§ Problem statement
Give each record below again, without a single difference.
-------- Available records
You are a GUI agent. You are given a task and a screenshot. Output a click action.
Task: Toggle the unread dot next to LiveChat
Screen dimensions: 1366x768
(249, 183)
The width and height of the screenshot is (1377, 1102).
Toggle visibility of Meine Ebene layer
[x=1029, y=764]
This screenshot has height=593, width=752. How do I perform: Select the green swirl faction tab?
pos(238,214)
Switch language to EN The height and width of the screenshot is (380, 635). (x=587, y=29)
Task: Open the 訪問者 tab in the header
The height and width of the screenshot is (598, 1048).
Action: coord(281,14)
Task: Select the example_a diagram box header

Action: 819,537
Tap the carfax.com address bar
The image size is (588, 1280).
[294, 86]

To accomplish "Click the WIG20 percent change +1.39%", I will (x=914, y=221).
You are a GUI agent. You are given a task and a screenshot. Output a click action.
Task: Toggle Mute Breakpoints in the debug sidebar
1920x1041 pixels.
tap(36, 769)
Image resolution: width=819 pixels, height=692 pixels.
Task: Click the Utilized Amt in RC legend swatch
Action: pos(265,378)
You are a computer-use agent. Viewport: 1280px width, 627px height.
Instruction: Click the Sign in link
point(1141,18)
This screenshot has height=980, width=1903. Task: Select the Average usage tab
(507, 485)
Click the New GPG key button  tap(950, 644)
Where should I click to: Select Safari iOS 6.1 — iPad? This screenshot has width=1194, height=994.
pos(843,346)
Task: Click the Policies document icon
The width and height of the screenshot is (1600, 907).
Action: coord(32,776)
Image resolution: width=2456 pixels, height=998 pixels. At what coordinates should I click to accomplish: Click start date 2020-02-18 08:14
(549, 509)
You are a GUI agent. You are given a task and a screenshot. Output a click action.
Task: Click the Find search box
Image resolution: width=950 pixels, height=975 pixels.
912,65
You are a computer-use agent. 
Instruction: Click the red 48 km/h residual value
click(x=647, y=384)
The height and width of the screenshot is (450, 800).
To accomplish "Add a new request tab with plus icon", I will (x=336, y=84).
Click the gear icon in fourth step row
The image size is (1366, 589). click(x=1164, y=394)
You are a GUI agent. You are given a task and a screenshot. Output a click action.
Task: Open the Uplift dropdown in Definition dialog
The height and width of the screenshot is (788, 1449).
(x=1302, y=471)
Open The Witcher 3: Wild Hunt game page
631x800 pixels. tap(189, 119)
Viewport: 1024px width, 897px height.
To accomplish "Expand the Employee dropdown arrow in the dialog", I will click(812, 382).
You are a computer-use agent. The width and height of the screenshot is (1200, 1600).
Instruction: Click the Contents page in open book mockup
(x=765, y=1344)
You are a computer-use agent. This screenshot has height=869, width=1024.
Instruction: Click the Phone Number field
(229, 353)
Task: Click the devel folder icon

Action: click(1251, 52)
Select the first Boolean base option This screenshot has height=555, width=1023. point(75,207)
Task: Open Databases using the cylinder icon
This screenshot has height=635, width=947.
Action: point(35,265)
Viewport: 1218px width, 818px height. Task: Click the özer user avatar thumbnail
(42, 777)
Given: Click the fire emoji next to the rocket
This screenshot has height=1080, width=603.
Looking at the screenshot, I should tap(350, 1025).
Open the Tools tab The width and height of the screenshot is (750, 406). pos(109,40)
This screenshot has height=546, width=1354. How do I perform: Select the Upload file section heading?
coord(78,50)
----------------
§ Your solution
You are a GUI agent. You are given a task and a screenshot. Output a click action.
Task: Toggle the unread dot next to LiveChat
Screen dimensions: 1366x768
(249, 183)
The width and height of the screenshot is (1377, 1102).
Toggle visibility of Meine Ebene layer
[x=1029, y=764]
This screenshot has height=593, width=752. How do I perform: Select the green swirl faction tab?
pos(238,214)
Switch language to EN The height and width of the screenshot is (380, 635). (x=587, y=29)
Task: Open the 訪問者 tab in the header
The height and width of the screenshot is (598, 1048).
Action: coord(281,14)
Task: Select the example_a diagram box header

Action: 819,537
Tap the carfax.com address bar
The image size is (588, 1280).
[294, 86]

To accomplish "Click the WIG20 percent change +1.39%", I will (x=914, y=221).
You are a GUI agent. You are given a task and a screenshot. Output a click action.
Task: Toggle Mute Breakpoints in the debug sidebar
1920x1041 pixels.
tap(36, 769)
Image resolution: width=819 pixels, height=692 pixels.
Task: Click the Utilized Amt in RC legend swatch
Action: pos(265,378)
You are a computer-use agent. Viewport: 1280px width, 627px height.
Instruction: Click the Sign in link
point(1141,18)
This screenshot has height=980, width=1903. Task: Select the Average usage tab
(507, 485)
Click the New GPG key button  tap(950, 644)
Where should I click to: Select Safari iOS 6.1 — iPad? This screenshot has width=1194, height=994.
pos(843,346)
Task: Click the Policies document icon
The width and height of the screenshot is (1600, 907).
Action: coord(32,776)
Image resolution: width=2456 pixels, height=998 pixels. At what coordinates should I click to accomplish: Click start date 2020-02-18 08:14
(549, 509)
You are a GUI agent. You are given a task and a screenshot. Output a click action.
Task: Click the Find search box
Image resolution: width=950 pixels, height=975 pixels.
912,65
You are a computer-use agent. 
Instruction: Click the red 48 km/h residual value
click(x=647, y=384)
The height and width of the screenshot is (450, 800).
To accomplish "Add a new request tab with plus icon", I will (x=336, y=84).
Click the gear icon in fourth step row
The image size is (1366, 589). click(x=1164, y=394)
You are a GUI agent. You are given a task and a screenshot. Output a click action.
Task: Open the Uplift dropdown in Definition dialog
The height and width of the screenshot is (788, 1449).
(x=1302, y=471)
Open The Witcher 3: Wild Hunt game page
631x800 pixels. tap(189, 119)
Viewport: 1024px width, 897px height.
To accomplish "Expand the Employee dropdown arrow in the dialog", I will click(812, 382).
You are a computer-use agent. The width and height of the screenshot is (1200, 1600).
Instruction: Click the Contents page in open book mockup
(x=765, y=1344)
You are a computer-use agent. This screenshot has height=869, width=1024.
Instruction: Click the Phone Number field
(229, 353)
Task: Click the devel folder icon

Action: click(1251, 52)
Select the first Boolean base option This screenshot has height=555, width=1023. point(75,207)
Task: Open Databases using the cylinder icon
This screenshot has height=635, width=947.
Action: point(35,265)
Viewport: 1218px width, 818px height. Task: Click the özer user avatar thumbnail
(42, 777)
Given: Click the fire emoji next to the rocket
This screenshot has height=1080, width=603.
Looking at the screenshot, I should tap(350, 1025).
Open the Tools tab The width and height of the screenshot is (750, 406). pos(109,40)
This screenshot has height=546, width=1354. How do I perform: Select the Upload file section heading?
coord(78,50)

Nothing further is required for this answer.